When I was very young, I was massively influenced by television. And comics.

Two TV shows I really loved were American. The Partridge Family (my first virtual encounter with long-term crush David Cassidy) and Bewitched. Much as I loved the comedy, the music and the stories, it was the leading women who grabbed my attention, namely Laurie Partridge and Samantha Stephens. Not only did they individually have an extraordinary set of particular skills, but they were both stunningly beautiful. I wanted to be like them, so I tried to work out how to borrow some of their allure. What was it about them?

Well, Laurie had the cutest little button nose and tons of freckles, and Samantha had the cutest little button nose that wiggled independently of all the other muscles in her face. Impressive. So, that must be the winning formula– a cute twitchy nose and freckles.

So, that’s what I did. At around age thirteen, I deployed these techniques in the desperate hope of securing some kind of attention from boys. I painted fake freckles on my cheeks and across the bridge of my nose with dots of brown eyeshadow, and I perfected an alarmingly quivery scrunch with my nose that I felt sure was irresistibly ‘cute’. It wasn’t. I looked like a demented rabbit. My friends can testify to this.

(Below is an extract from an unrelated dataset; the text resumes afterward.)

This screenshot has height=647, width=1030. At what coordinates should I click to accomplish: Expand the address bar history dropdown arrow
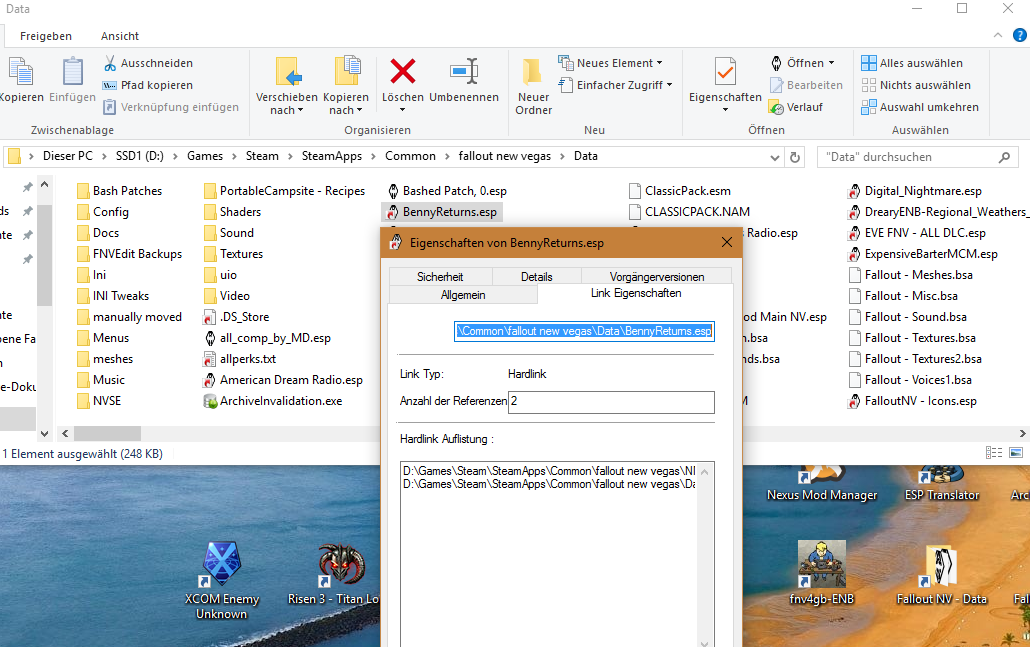(775, 157)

Add to that sorry image a rictus grin. I like to blame my darlin’ dead grandmother for my lifelong propensity to show EVERY SINGLE TOOTH IN MY HEAD each time I smile. In an effort, I’m sure, to boost my fragile teenage self-esteem, she told me that I was at my most ‘ansome’ when I smiled with lots of teeth showing. I took her very literally on this and followed her instructions to a ‘T’. I wanted my entire denticulation to be on show. Every last chopper, all gum, tongue and lip should be proudly displayed in a leering grimace worthy of the most rabid of wolves. I can confirm that the heady mixture of demented rabbit and confused wolf was not, repeat NOT, successful in luring boys onto my pubescent rocks. For some inexplicable reason, it emphatically didn’t work. It was an epic fail. In fact, boys actually fled. My smile revulsed them.They ran screaming.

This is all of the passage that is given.